By Marcus Walker
As Britain's vote launches the country's exit from the European Union into a new and difficult phase, the bloc is cementing a top goal: Halting more EU defections.
The bruising 3 1/2 -year Brexit process has been so negatively viewed by European voters that even EU-skeptic parties on the Continent have mostly dropped talk of leaving the bloc or the euro. Instead, nationalist politicians such as Italy's Matteo Salvini and France's Marine Le Pen now speak of changing the EU from within while reassuring voters that their countries will remain in it.
That could change if the U.K. secures a trade deal with the EU that gives it greater national sovereignty without hurting its economy and Brexit comes to be seen as a success for Britain.
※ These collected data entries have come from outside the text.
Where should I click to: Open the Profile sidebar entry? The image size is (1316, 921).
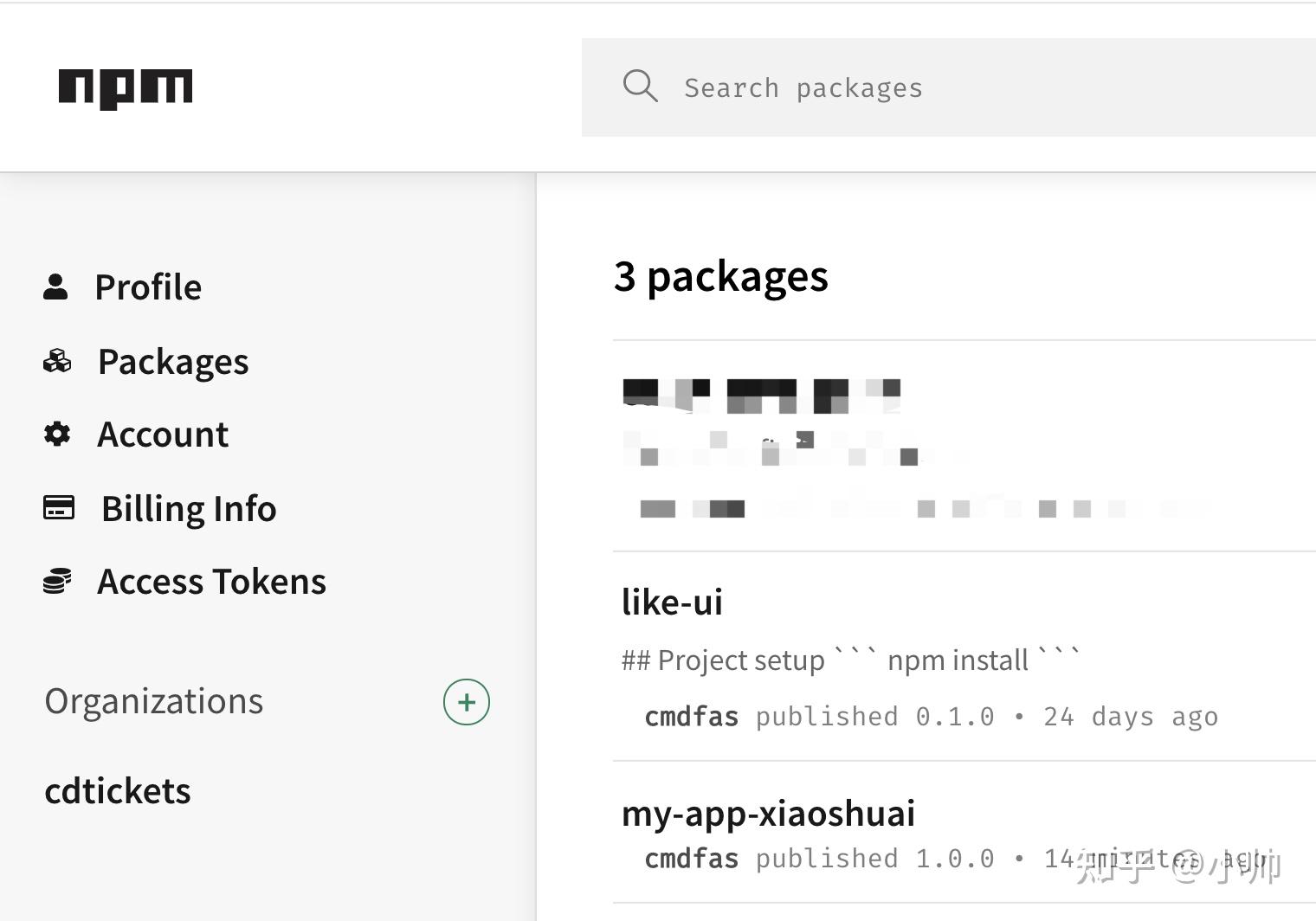point(148,286)

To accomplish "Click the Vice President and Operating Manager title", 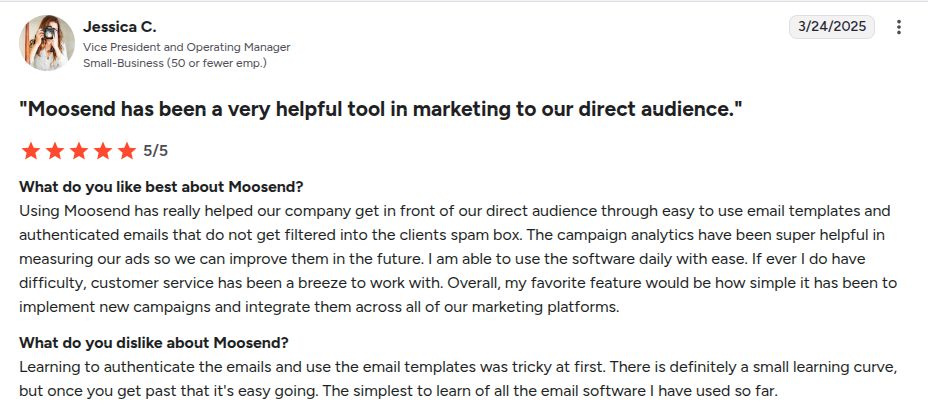I will tap(187, 47).

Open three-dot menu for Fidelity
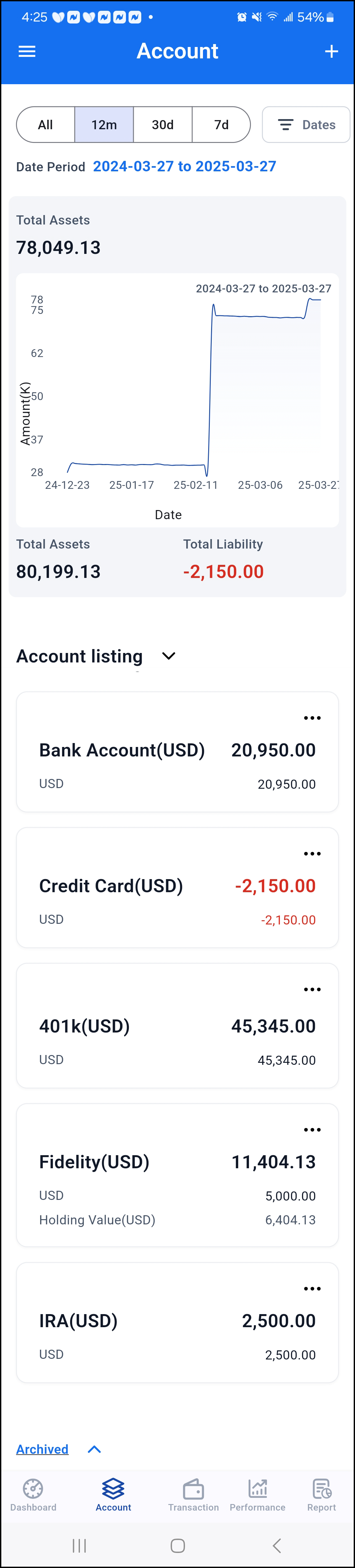click(312, 1130)
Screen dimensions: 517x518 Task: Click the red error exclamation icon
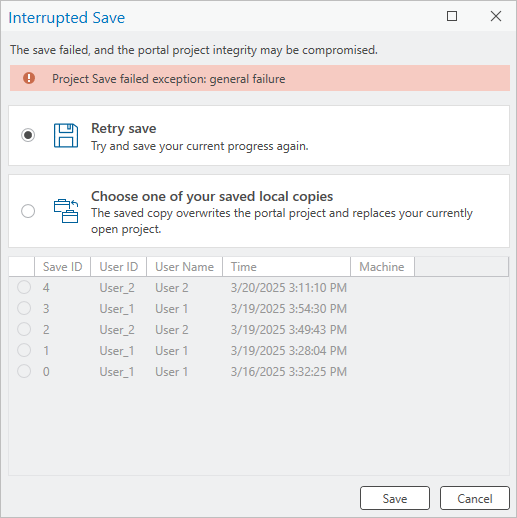point(29,78)
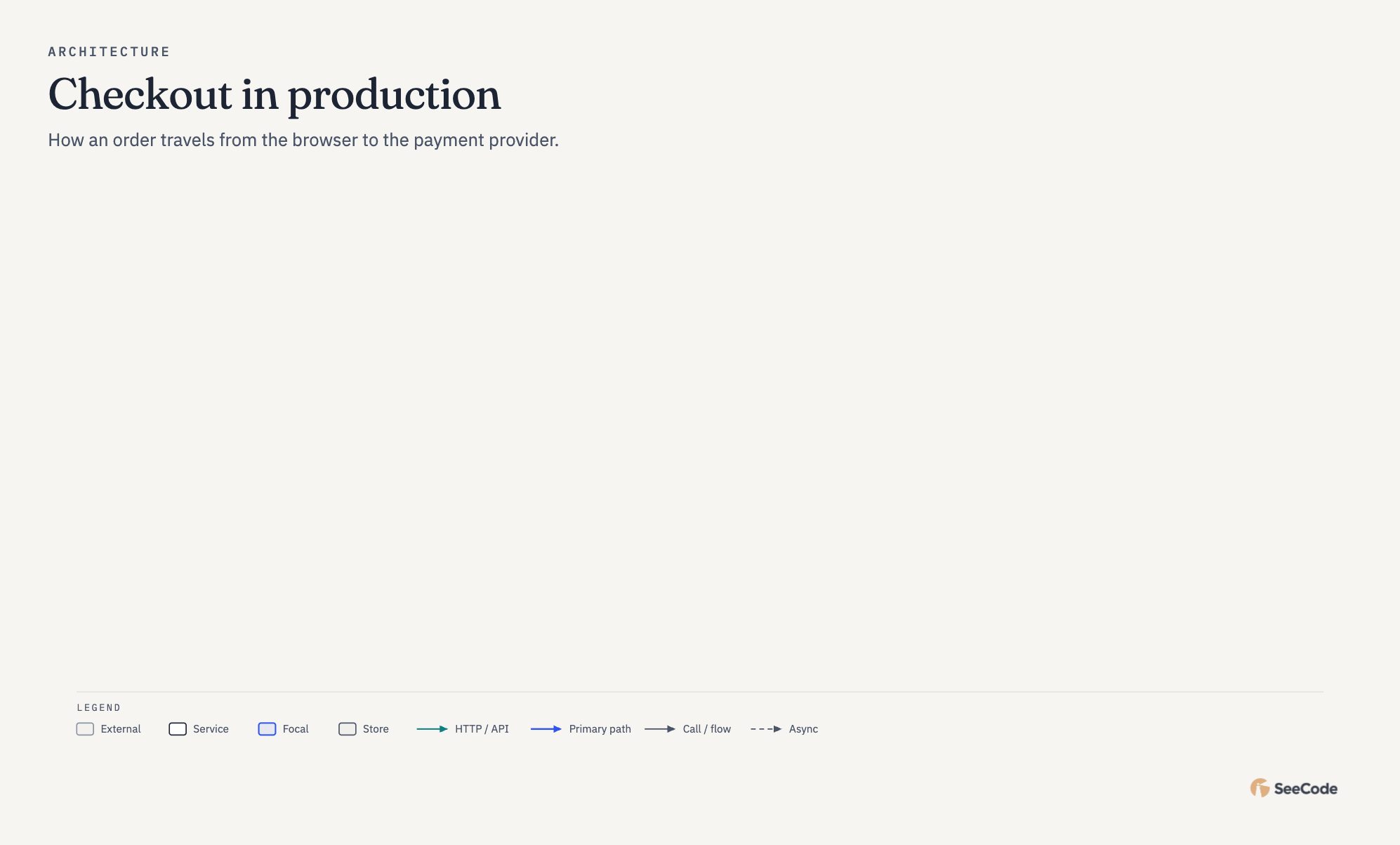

But the likelihood is that Prime Minister Boris Johnson's new government will confront painful trade-offs after its EU membership ends on Jan. 31.
"Perhaps the cloud is lifting a bit, but the U.K. will still have a steep hill to climb to work out a new economic and political relationship with its most important trading partner," said Mujtaba Rahman, head of Europe at political-risk consulting firm Eurasia Group. "Concluding and ratifying a trade agreement will be very difficult, and the U.K. will ultimately have to make big concessions while getting less access than it has now. That will continue to color people's perceptions in Europe that exit is a painful process."
Mr. Johnson's strong Conservative election victory means he can now ratify his divorce agreement. Under the deal, the U.K. will continue to apply EU laws and regulations until at least the end of 2020, after which a new trade treaty is supposed to be ready. Without one, economic chaos could follow.
In trade talks, the EU will again use the same bargaining power over the smaller U.K. it used ruthlessly to limit the U.K.'s options for its divorce deal. The U.K. could face a tricky choice between losing vital access to European markets and accepting EU rules over which it will no longer have a say.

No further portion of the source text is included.